Pero, a pesar de sus mentiras simpáticas, la misma vida que se dejó poseer por él y su alegría, supo decirnos lo que en realidad sucedió. Que el monaguillo traducía los latinazgos en coplas burlonas que cantaba por lo bajo; que el serrador iba sintiendo el ritmo inacabable del corazón de la madera y el tumbao secreto de la sierra, y hasta los sonidos leves del serrín al posarse en la hierba; y el sembrador de postes de teléfonos escuchaba las conversaciones de nuestros bisabuelos, y el forcejeo de cada pájaro contra las nubes, para imaginar otros sonidos; y el dicharachero chofer llevaba siempre una guitarra en el baúl del coche.

Gracias a la vida real sabemos cómo comenzó todo a ser realidad, y no cosa contada o compuesta por Miguel Matamoros. Y aunque todo había empezado mucho antes, el 8 de mayo de 1925, su cumpleaños treintayuno, es la fecha inalterable del nacimiento de un fenómeno que nos iba a marcar con dulce fuego: ese día de rones y guitarras, se juntaron en armonía del destino las voces del homenajeado chofer, la del mecanógrafo de Sanidad Rafael Cueto, y el herrero Siro Rodríguez, para gloria de la cultura cubana.

Pero todo había empezado muchísimo antes.

En 1924 Miguel logró su sueño dorado de cantar en la capital de la isla. Lo hizo con su “Trío Oriental”, junto a Manuel Bisbé, y donde Rafaelito Cueto sustituyó en la guitarra al otro componente, que no pudo viajar. Fue un mes intenso. Quince días de contrato en el teatro Campoamor, del centro Asturiano, y otros tantos en el Actualidades, le bastaron a la tozudez de aquel indio que destilaba música constantemente para convencerse de que su objetivo irrenunciable sería grabar un disco donde demostrara su valía.

Fue en esas presentaciones donde, tal vez, en la ingeniosa mente de Miguel, surgió otra de sus mentiras prodigiosas.

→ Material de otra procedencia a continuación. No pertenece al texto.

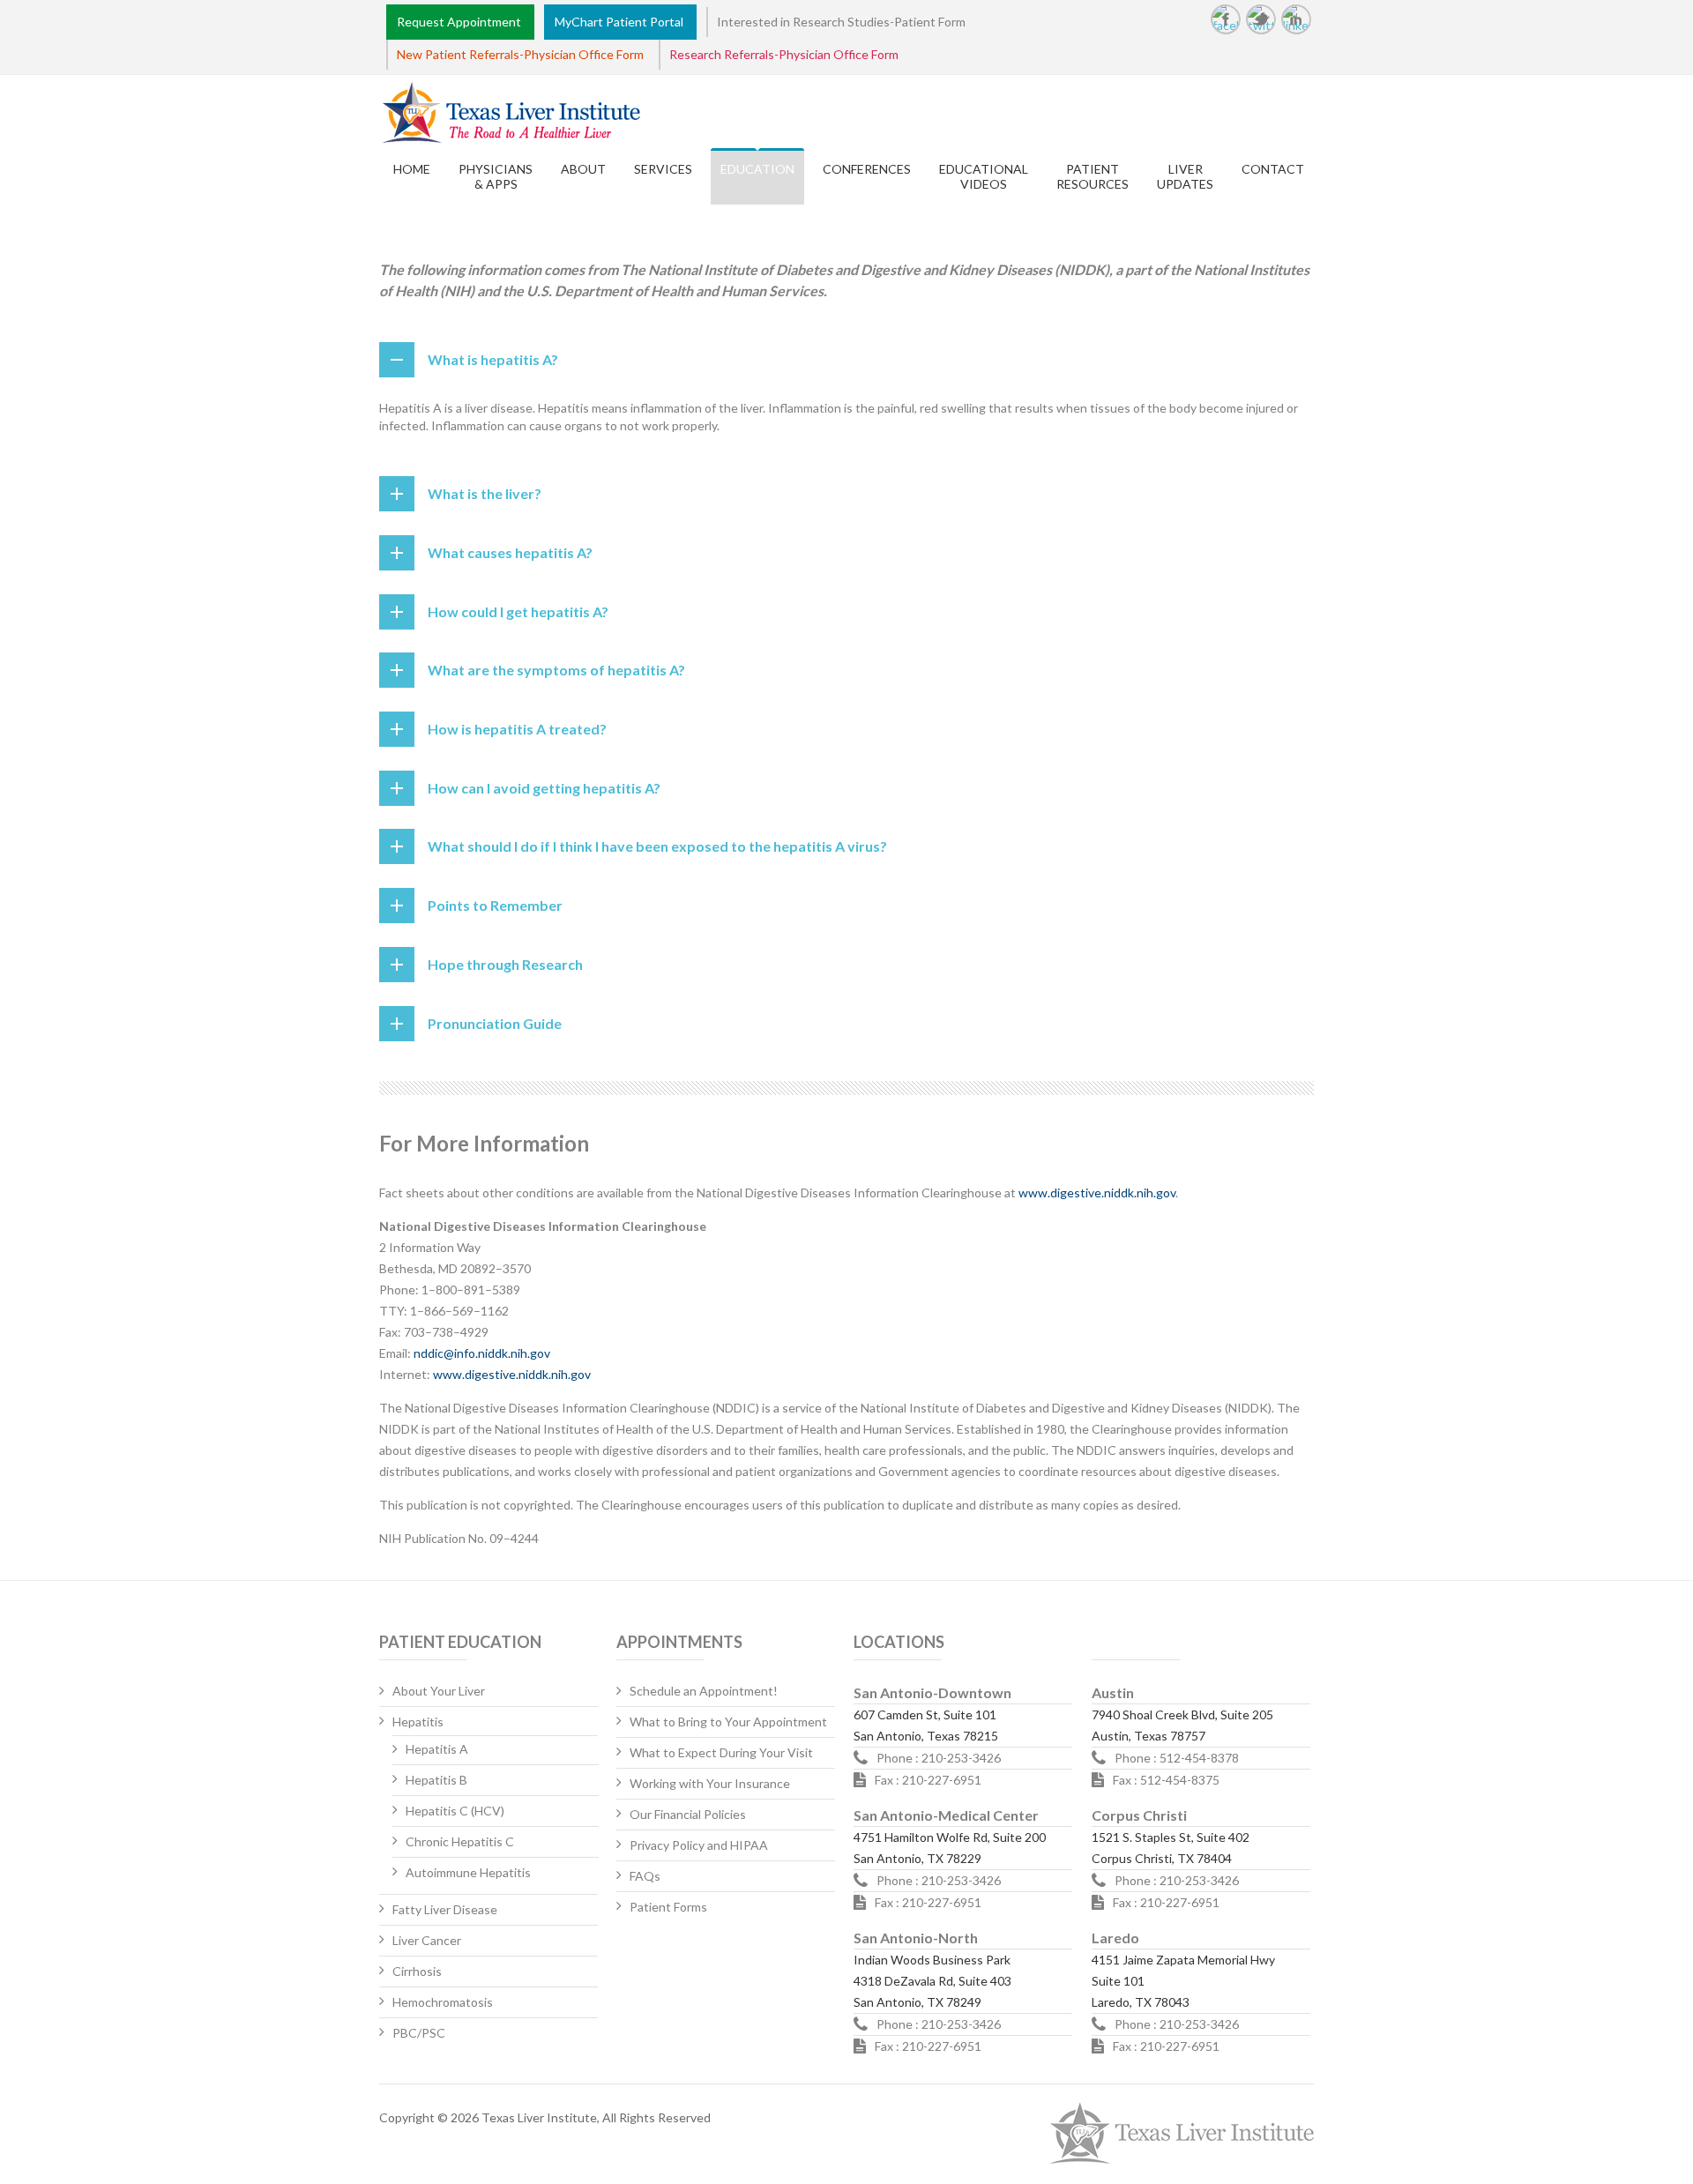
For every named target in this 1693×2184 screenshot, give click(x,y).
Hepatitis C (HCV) (455, 1810)
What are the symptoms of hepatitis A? (556, 669)
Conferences (867, 168)
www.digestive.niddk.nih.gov (1096, 1192)
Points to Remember (495, 905)
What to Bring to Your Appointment (728, 1721)
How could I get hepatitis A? (518, 611)
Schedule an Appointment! (704, 1690)
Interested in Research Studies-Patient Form (841, 21)
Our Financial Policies (688, 1814)
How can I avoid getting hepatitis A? (544, 787)
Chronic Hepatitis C (460, 1841)
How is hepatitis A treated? (517, 728)
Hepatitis (418, 1721)
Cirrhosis (417, 1971)
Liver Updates (1185, 176)
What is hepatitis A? (493, 359)
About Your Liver (438, 1690)
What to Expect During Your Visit (721, 1752)
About (583, 168)
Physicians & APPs (496, 176)
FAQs (645, 1875)
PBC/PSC (418, 2032)
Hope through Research (505, 964)
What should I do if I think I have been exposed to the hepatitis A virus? (657, 846)
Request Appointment (461, 21)
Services (663, 168)
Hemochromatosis (442, 2001)
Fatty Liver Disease (444, 1909)
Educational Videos (983, 176)
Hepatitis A (437, 1748)
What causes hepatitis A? (510, 552)
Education (757, 168)
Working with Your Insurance (710, 1783)
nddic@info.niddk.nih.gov (482, 1352)
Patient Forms (668, 1906)
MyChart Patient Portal (622, 21)
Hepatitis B (436, 1779)
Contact (1273, 168)
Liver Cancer (426, 1940)
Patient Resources (1092, 176)
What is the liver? (484, 493)
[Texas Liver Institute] (482, 113)
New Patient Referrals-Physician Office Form (520, 54)
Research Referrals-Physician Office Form (784, 54)
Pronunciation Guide (495, 1023)
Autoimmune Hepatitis (468, 1872)
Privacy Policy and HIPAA (699, 1844)
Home (411, 168)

En 1924 el horno no estaba para galleticas con respecto al son, “esa música de negros”, y, a pesar de que ya el Sexteto Habanero lo difundía tímidamente, y hasta la RCA Víctor había realizado una primera grabación de prueba, donde incluyeron a Alfredo Borbolla, Manuel Corona y María Teresa Vera, el prejuicio con el nuevo ritmo era muy fuerte. Supongo que, obligado por esas circunstancias, engatusó al público con temas que, a la postre, resultaron ser un nuevo género de su entera creación: el bolero –son; un comienzo pletórico de lirismo que prepara el alma para el derrame final de la gozadera absoluta, en esa controversia guía- estribillo, que hace que la sangre suba y se haga espuma desembridada.

Y en ese ir y venir de solitario buscador a la Habana “llano soñado”, el nombre Matamoros le sonó a los scouts de las compañías disqueras. Es conocido el encuentro del Trío con un tal míster Terry, delirando en los pasillos del teatro Aguilera de Santiago de Cuba. Esa noche de guitarras nerviosas se pactó la grabación norteña y el nombre definitivo de la más famosa agrupación sonera cubana. Del 27 al 31 de mayo de 1928, en Camden, New Jersey, cruzando el río Delaware hicieron diez discos, y ganaron veinte pesos por cada número.

Ya se llamaban Trío Matamoros, con Siro, Cueto y Miguel. Así apareció en la carátula que se vendió como pan caliente en la tienda “La Dichosa”, que estaba en la calle Enramadas esquina a San Bartolomé. Por una cara llevaba el tema “Olvido”. En la otra, un son con el tumbao plenamente identificable que los presentaría durante 35 años más por el mundo: “El que siembra su maíz”.